A bittersweet take on growing up -- with all the ambivalence it entails for children and adults alike -- “Big, the Musical” is a much better show than its short 1996 Broadway run might suggest. An engaging, intimately scaled staging from West Coast Ensemble captures its essential charms, albeit at some sacrifice of grandeur.

Adapted from the 1988 hit film about a 12-year-old boy who magically ages overnight into a man’s body, this version features a deftly crafted score by “Baby” co-creators David Shire and Richard Maltby Jr. and book by John Weidman.

Veteran contemporary musical director Richard Israel draws particularly appealing performances from Will Collyer in the central role of man-child Josh Baskin and Darrin Revitz as Susan, the corporate climber who’s seduced by Baskin’s refreshing innocence and lack of guile.

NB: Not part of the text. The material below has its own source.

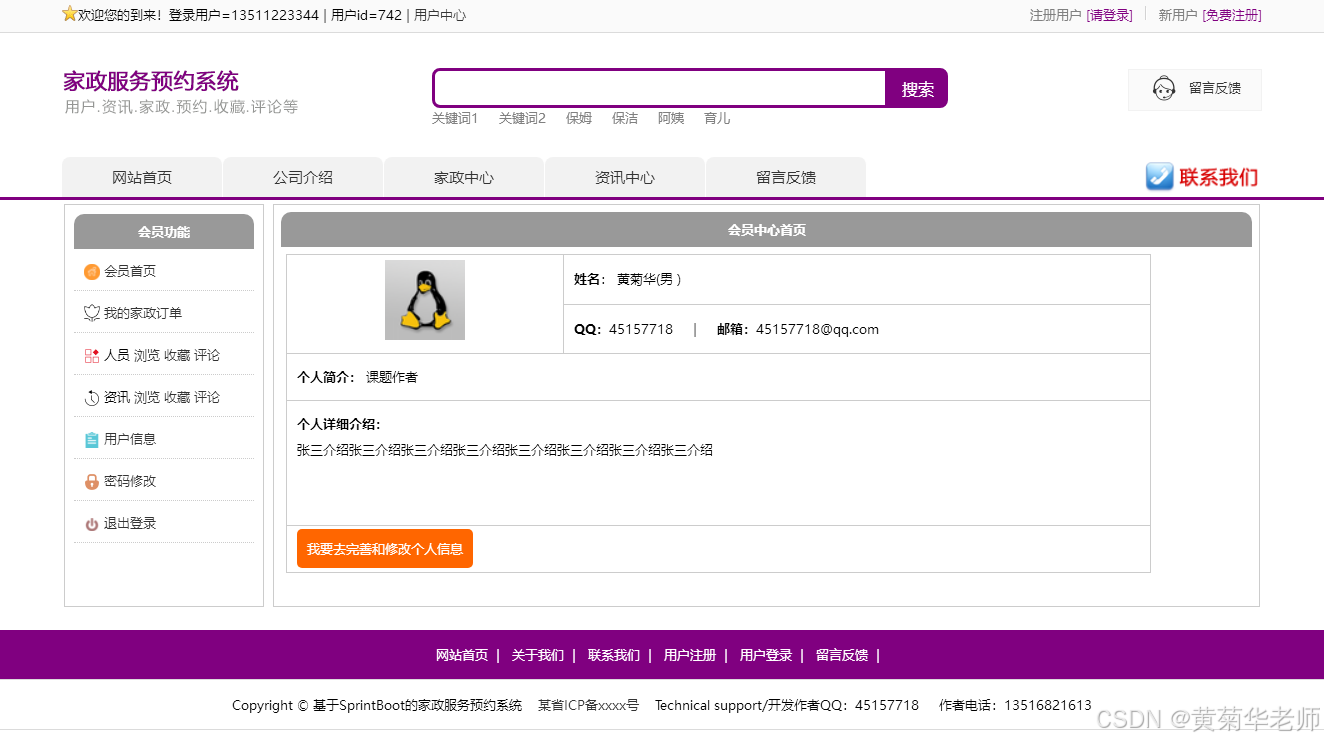Viewport: 1324px width, 741px height.
Task: Click the 留言反馈 headset icon top right
Action: point(1163,89)
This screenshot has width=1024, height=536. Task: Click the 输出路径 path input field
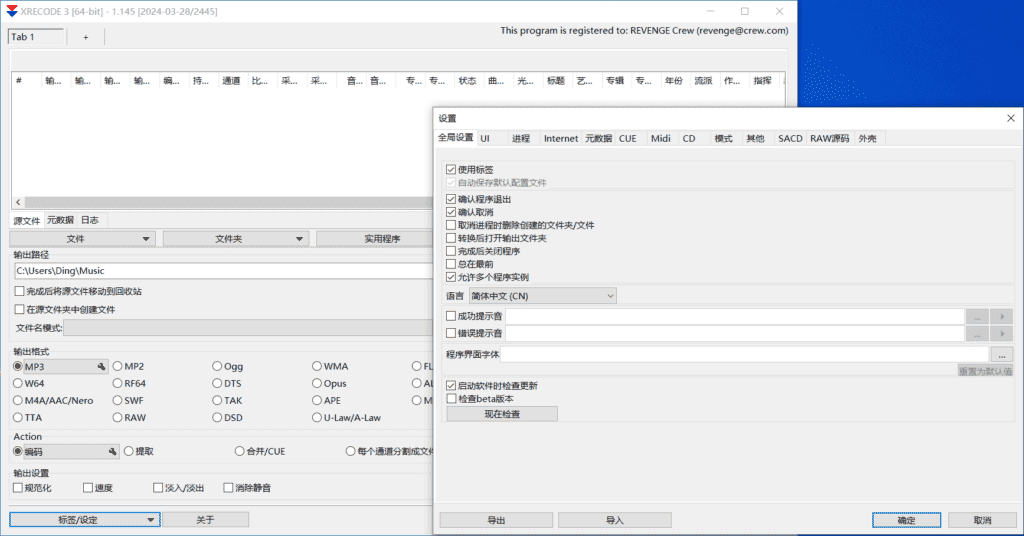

The staging sports innovation amid its budgetary trade-offs -- the giant painted keyboard isn’t driven by musical instrument digital interface and lights during the toy store number; instead, the ensemble provides the vocal accompaniment. Daniel Thomas performs full-sounding synthesized orchestration, and Christine Lakin’s original choreography effectively adapts to the small stage. Faced with the challenge posed by the requirement for young and adult actors, there’s a wide range in talent, even with the cast pared from 31 to 16.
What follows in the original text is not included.